§ PROBLEM STATEMENT
What you return must match the records exactly.

EXCERPTED RECORDS below:

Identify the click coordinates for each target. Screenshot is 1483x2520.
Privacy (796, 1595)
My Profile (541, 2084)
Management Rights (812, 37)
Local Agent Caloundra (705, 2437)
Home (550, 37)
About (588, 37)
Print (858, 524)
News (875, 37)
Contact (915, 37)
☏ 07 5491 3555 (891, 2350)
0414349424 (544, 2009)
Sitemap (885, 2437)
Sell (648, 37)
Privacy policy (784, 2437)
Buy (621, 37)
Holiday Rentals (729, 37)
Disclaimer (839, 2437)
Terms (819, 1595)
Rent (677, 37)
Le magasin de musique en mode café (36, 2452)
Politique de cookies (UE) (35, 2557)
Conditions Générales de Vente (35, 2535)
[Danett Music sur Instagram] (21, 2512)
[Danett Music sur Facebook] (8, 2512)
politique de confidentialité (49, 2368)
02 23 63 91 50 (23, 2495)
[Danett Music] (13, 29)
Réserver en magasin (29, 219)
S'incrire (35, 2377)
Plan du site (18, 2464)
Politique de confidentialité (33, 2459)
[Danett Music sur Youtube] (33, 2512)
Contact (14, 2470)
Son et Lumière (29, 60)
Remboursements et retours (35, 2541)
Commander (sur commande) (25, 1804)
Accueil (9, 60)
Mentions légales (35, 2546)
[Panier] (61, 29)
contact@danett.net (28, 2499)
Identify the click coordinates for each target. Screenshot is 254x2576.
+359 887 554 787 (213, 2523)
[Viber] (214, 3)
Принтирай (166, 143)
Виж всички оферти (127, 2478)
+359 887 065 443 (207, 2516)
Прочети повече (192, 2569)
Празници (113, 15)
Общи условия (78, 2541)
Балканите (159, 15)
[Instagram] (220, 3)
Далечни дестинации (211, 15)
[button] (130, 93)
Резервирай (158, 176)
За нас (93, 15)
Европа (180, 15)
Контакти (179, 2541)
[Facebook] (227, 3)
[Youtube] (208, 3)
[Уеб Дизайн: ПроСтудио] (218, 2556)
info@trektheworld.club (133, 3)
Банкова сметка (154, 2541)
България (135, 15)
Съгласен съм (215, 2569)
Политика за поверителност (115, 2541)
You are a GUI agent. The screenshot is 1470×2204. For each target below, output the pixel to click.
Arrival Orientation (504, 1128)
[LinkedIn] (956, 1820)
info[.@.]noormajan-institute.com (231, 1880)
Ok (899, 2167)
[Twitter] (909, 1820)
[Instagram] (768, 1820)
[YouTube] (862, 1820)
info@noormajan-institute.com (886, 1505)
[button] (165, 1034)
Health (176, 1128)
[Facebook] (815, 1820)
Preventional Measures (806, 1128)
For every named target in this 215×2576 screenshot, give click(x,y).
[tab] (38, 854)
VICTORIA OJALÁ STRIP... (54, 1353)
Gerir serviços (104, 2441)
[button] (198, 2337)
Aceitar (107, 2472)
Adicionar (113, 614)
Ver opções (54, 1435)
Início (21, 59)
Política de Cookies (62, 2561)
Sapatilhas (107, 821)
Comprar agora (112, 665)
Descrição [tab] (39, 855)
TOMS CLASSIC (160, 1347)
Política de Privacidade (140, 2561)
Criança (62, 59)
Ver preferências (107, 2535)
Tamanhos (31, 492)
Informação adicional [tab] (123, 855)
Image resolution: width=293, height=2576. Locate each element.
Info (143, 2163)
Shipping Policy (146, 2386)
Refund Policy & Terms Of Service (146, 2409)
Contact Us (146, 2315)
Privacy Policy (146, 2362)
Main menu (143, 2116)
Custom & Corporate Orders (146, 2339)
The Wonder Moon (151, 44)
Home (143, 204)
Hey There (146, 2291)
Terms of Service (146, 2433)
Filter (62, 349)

End of EXCERPTED RECORDS.

§ ANSWER
Identify the click coordinates for each target. Screenshot is 1483x2520.
Privacy (796, 1595)
My Profile (541, 2084)
Management Rights (812, 37)
Local Agent Caloundra (705, 2437)
Home (550, 37)
About (588, 37)
Print (858, 524)
News (875, 37)
Contact (915, 37)
☏ 07 5491 3555 (891, 2350)
0414349424 (544, 2009)
Sitemap (885, 2437)
Sell (648, 37)
Privacy policy (784, 2437)
Buy (621, 37)
Holiday Rentals (729, 37)
Disclaimer (839, 2437)
Terms (819, 1595)
Rent (677, 37)
Le magasin de musique en mode café (36, 2452)
Politique de cookies (UE) (35, 2557)
Conditions Générales de Vente (35, 2535)
[Danett Music sur Instagram] (21, 2512)
[Danett Music sur Facebook] (8, 2512)
politique de confidentialité (49, 2368)
02 23 63 91 50 (23, 2495)
[Danett Music] (13, 29)
Réserver en magasin (29, 219)
S'incrire (35, 2377)
Plan du site (18, 2464)
Politique de confidentialité (33, 2459)
[Danett Music sur Youtube] (33, 2512)
Contact (14, 2470)
Son et Lumière (29, 60)
Remboursements et retours (35, 2541)
Commander (sur commande) (25, 1804)
Accueil (9, 60)
Mentions légales (35, 2546)
[Panier] (61, 29)
contact@danett.net (28, 2499)
Identify the click coordinates for each target. Screenshot is 254x2576.
+359 887 554 787 (213, 2523)
[Viber] (214, 3)
Принтирай (166, 143)
Виж всички оферти (127, 2478)
+359 887 065 443 (207, 2516)
Прочети повече (192, 2569)
Празници (113, 15)
Общи условия (78, 2541)
Балканите (159, 15)
[Instagram] (220, 3)
Далечни дестинации (211, 15)
[button] (130, 93)
Резервирай (158, 176)
За нас (93, 15)
Европа (180, 15)
Контакти (179, 2541)
[Facebook] (227, 3)
[Youtube] (208, 3)
[Уеб Дизайн: ПроСтудио] (218, 2556)
info@trektheworld.club (133, 3)
Банкова сметка (154, 2541)
България (135, 15)
Съгласен съм (215, 2569)
Политика за поверителност (115, 2541)
You are a GUI agent. The screenshot is 1470×2204. For each target below, output the pixel to click.
Arrival Orientation (504, 1128)
[LinkedIn] (956, 1820)
info[.@.]noormajan-institute.com (231, 1880)
Ok (899, 2167)
[Twitter] (909, 1820)
[Instagram] (768, 1820)
[YouTube] (862, 1820)
info@noormajan-institute.com (886, 1505)
[button] (165, 1034)
Health (176, 1128)
[Facebook] (815, 1820)
Preventional Measures (806, 1128)
For every named target in this 215×2576 screenshot, give click(x,y).
[tab] (38, 854)
VICTORIA OJALÁ STRIP... (54, 1353)
Gerir serviços (104, 2441)
[button] (198, 2337)
Aceitar (107, 2472)
Adicionar (113, 614)
Ver opções (54, 1435)
Início (21, 59)
Política de Cookies (62, 2561)
Sapatilhas (107, 821)
Comprar agora (112, 665)
Descrição [tab] (39, 855)
TOMS CLASSIC (160, 1347)
Política de Privacidade (140, 2561)
Criança (62, 59)
Ver preferências (107, 2535)
Tamanhos (31, 492)
Informação adicional [tab] (123, 855)
Image resolution: width=293, height=2576. Locate each element.
Info (143, 2163)
Shipping Policy (146, 2386)
Refund Policy & Terms Of Service (146, 2409)
Contact Us (146, 2315)
Privacy Policy (146, 2362)
Main menu (143, 2116)
Custom & Corporate Orders (146, 2339)
The Wonder Moon (151, 44)
Home (143, 204)
Hey There (146, 2291)
Terms of Service (146, 2433)
Filter (62, 349)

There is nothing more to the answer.